Wenn‘s schnell geht, wird‘s gefähr­lich

Ansonsten agierte die deut­sche Mann­schaft wie erwartet. Die Außen­ver­tei­diger rückten gegen einen extrem tief ste­henden Gegner bei eigenem Ball­be­sitz weit auf und ver­suchten immer wieder ihre offen­siven Vor­der­leute zu unter­stützen. Das funk­tio­nierte vor allem im ersten Durch­gang auf der linken Seite (Hector-Draxler) sehr gut.

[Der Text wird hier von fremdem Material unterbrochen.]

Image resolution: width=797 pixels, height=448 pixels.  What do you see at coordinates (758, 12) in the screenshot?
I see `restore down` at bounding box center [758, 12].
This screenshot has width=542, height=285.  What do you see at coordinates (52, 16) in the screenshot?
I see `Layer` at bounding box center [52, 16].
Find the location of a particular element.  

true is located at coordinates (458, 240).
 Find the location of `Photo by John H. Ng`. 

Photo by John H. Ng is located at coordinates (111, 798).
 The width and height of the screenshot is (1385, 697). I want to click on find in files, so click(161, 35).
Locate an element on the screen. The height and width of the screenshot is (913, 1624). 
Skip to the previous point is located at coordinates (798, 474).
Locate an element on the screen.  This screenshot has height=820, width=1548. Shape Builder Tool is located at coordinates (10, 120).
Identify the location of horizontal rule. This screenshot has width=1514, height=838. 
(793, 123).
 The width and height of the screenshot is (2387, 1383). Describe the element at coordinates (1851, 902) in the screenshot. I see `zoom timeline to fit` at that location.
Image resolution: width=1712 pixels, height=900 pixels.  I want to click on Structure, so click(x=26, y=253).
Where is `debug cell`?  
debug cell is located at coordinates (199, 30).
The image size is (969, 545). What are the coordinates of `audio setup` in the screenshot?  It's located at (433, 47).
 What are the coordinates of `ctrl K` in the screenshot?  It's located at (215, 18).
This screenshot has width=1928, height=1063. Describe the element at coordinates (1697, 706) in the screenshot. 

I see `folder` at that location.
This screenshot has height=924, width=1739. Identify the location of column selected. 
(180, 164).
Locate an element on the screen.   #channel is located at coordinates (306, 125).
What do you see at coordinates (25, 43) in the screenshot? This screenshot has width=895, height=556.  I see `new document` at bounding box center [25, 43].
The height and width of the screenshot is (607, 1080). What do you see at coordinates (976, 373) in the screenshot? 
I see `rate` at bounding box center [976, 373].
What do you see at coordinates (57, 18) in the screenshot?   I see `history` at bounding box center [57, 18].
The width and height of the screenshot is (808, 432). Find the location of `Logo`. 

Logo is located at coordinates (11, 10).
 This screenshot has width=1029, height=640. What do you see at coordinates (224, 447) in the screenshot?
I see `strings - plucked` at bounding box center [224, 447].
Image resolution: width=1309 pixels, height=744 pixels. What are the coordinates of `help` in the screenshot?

Ins­ge­samt fehlte dem deut­schen Spiel über weite Stre­cken jedoch die Geschwin­dig­keit. Wie wichtig diese gegen defen­sive Gegner wie Ungarn ist, zeigt der 1:0‑Treffer. Schnelle Pass­folge, Draxler auf den durch­star­tenden (leicht im Abseits ste­henden) Hector, Pass in die Mitte zu Götze, Eigentor des unter Druck gera­tenen Ver­tei­di­gers. Ähn­lich wichtig: Die Erkenntnis, zur Not gegen eine Fün­fer­kette auch mal mit langen Bällen zum Erfolg zu kommen – wie beim 2:0‑Siegtreffer. Flanke Boateng, der ein­ge­wech­selte Gomez köpft in bester Mit­tel­stürmer-Manier aufs Tor, Müller staubt ab, Tor.

Die Schwach­punkte

Es gab sie aller­dings auch, die weniger glanz­vollen Momente. Im zen­tralen Mit­tel­feld fehlte zeit­weise die Akti­vität beim Spiel nach vorne. Das galt am Sams­tag­abend vor allem für Sami Khe­dira und Mesut Özil. Erst­ge­nannter tauchte bis zu seiner Aus­wechs­lung zur Pause immer wieder ab, wirkte ins­ge­samt noch sehr behäbig und langsam.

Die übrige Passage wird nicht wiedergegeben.